### TASK STATEMENT
Please retype the rows from the line containing "307, 548, 322)" up to and including the line containing "label: Open menu", character for character.

===== INPUT

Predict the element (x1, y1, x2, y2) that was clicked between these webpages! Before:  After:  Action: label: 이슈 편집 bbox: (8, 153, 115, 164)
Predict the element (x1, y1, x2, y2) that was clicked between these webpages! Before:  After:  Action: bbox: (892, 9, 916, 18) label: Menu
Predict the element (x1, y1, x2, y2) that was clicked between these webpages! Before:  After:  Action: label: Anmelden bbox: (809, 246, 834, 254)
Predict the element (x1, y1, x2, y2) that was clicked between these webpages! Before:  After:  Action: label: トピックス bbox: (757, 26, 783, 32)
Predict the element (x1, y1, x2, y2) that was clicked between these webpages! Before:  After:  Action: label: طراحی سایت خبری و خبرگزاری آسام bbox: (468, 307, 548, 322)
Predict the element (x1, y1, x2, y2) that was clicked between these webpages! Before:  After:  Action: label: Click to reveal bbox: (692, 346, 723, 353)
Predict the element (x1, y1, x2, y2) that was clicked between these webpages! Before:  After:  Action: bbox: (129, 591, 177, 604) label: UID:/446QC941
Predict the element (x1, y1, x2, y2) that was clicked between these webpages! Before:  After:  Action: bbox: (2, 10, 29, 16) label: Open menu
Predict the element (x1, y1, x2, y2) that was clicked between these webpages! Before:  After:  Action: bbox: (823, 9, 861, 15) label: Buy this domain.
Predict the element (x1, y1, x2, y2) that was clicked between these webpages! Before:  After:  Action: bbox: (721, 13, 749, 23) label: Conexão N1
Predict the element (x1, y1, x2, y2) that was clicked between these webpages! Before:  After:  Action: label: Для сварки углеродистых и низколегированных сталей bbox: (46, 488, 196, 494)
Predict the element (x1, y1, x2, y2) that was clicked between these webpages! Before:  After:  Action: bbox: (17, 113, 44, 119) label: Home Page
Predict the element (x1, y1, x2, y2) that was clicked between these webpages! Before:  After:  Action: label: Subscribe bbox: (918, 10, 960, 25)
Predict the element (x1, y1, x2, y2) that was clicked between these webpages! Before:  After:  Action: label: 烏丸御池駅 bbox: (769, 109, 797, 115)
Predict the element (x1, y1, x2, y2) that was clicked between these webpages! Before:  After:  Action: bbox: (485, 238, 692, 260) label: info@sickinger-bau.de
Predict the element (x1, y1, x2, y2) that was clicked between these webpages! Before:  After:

==========

### COMPLETE RESPONSE
Predict the element (x1, y1, x2, y2) that was clicked between these webpages! Before:  After:  Action: label: طراحی سایت خبری و خبرگزاری آسام bbox: (468, 307, 548, 322)
Predict the element (x1, y1, x2, y2) that was clicked between these webpages! Before:  After:  Action: label: Click to reveal bbox: (692, 346, 723, 353)
Predict the element (x1, y1, x2, y2) that was clicked between these webpages! Before:  After:  Action: bbox: (129, 591, 177, 604) label: UID:/446QC941
Predict the element (x1, y1, x2, y2) that was clicked between these webpages! Before:  After:  Action: bbox: (2, 10, 29, 16) label: Open menu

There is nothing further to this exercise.